Neejrow

Members
  • Posts

    53
  • Joined

  • Last visited

Everything posted by Neejrow

  1. Errors seem to be increasing. Also here is the latest smart report. Number of Reallocated Logical Sectors = 40 So gone from 8, to 16, to 32, to 40. Am I likely to be needing to replace this drive? I'll power off and try another SATA cable. tower-smart-20230202-1521.zip
  2. Rebuild finally finished. However the reallocated sector ct has seemingly gone up from 8 to 16. Attached latest diagnostics. Thoughts on what to do? Is this just the system "catching up" on errors after doing the rebuild or am I likely to see these errors continue to increase? Thanks tower-diagnostics-20230202-1507.zip
  3. Well you were definitely right about that. It just finished without error. I don't know if I'm supposed to upload the smart report too or diagnostics log but I guess I'll do it just in case. Been a long while since I had to rebuild a drive. I think I put it in maintenance mode to do it. I'll figure it out. Will update thread tomorrow with results. tower-smart-20230202-0007.zip tower-diagnostics-20230202-0013.zip
  4. That's fine, as long as it's not going to be more beneficial to run with the array off or on. I'll just do it with it off. I'll report back once it's complete.
  5. Okay thanks. So I should run that before trying to start the array? Or would it be better to start the Array and then run the Extended test? And then after I run the extended test I should run a rebuild? how do I do that exactly?
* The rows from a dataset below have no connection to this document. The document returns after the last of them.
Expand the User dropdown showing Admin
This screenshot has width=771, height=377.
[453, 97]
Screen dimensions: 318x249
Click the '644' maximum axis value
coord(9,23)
Do I start the array in maintenance mode or something
  6. Just got another email (12:10PM) Event: Unraid Disk 5 SMART health [199] Subject: Warning [TOWER] - udma crc error count is 299 Description: ST8000VN004-2M2101_WKD3HD7N (sde) Importance: warning Server has now been turned off. I'm going to take it off the LSI card and move it back to a SATA cable from motherboard SATA ports, but now I'm hesitant to turn the server back on so I'll wait for some advice before turning it back on again.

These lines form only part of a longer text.